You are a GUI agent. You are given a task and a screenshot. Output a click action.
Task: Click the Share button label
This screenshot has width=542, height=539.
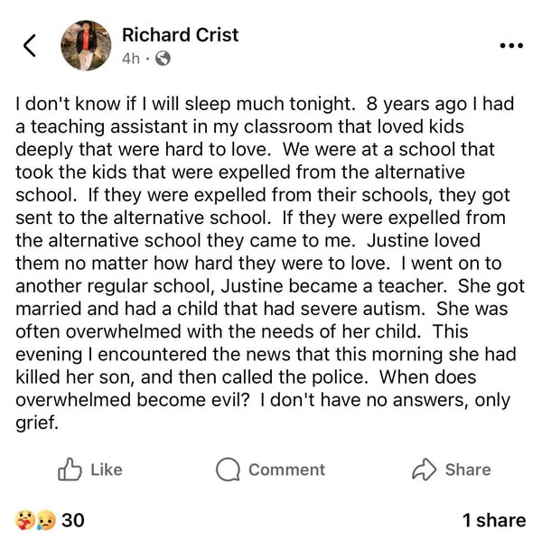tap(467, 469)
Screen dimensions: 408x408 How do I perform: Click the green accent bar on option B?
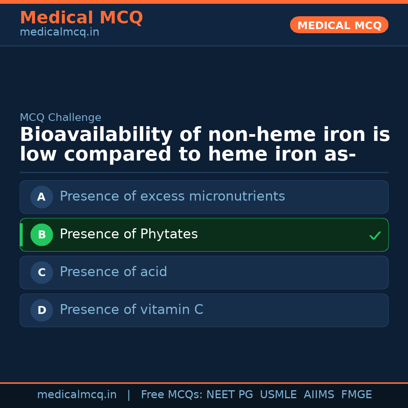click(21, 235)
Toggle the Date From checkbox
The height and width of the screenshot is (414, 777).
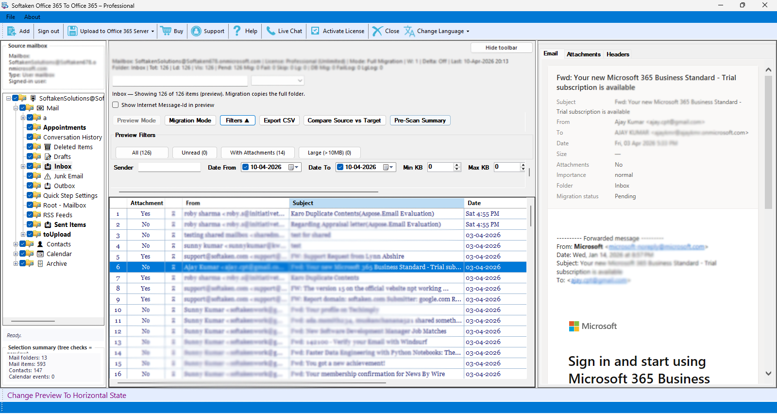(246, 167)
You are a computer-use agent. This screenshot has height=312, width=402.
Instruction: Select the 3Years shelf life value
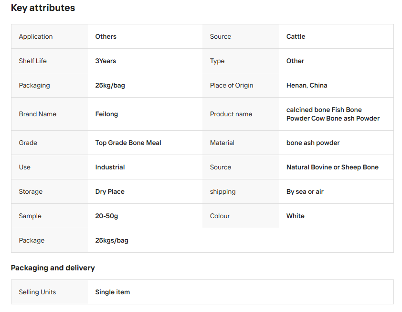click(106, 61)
────
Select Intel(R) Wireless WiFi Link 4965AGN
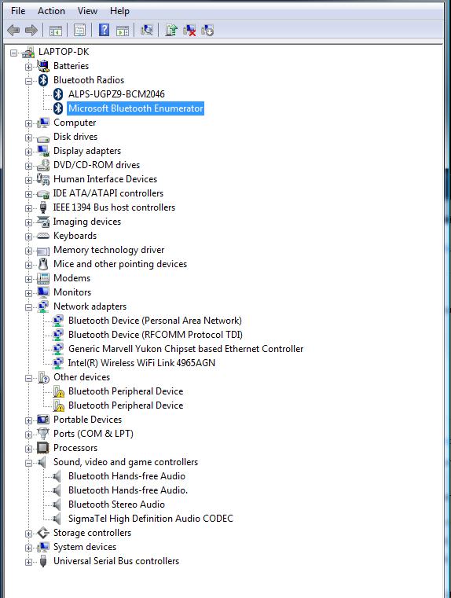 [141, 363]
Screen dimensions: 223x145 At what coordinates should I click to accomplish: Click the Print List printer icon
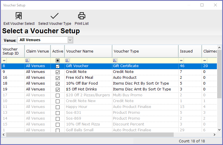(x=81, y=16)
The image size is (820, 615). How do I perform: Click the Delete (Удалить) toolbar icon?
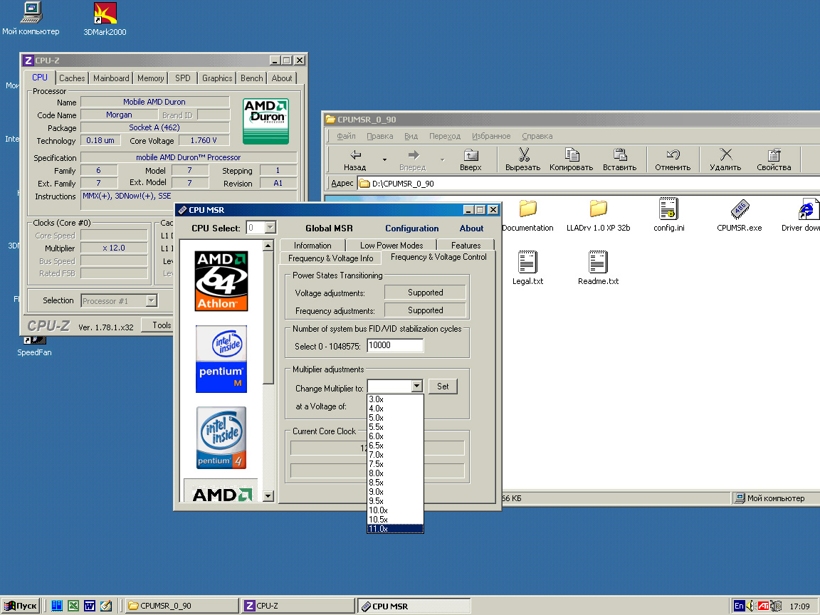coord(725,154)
────
- Written request
Please return every line of the material above that contains the word "icon".

- Output for this exercise
Screen dimensions: 223x145 At what coordinates should I click to accomplish: Click the Print List printer icon
The image size is (820, 615). How do I perform: Click the Delete (Удалить) toolbar icon?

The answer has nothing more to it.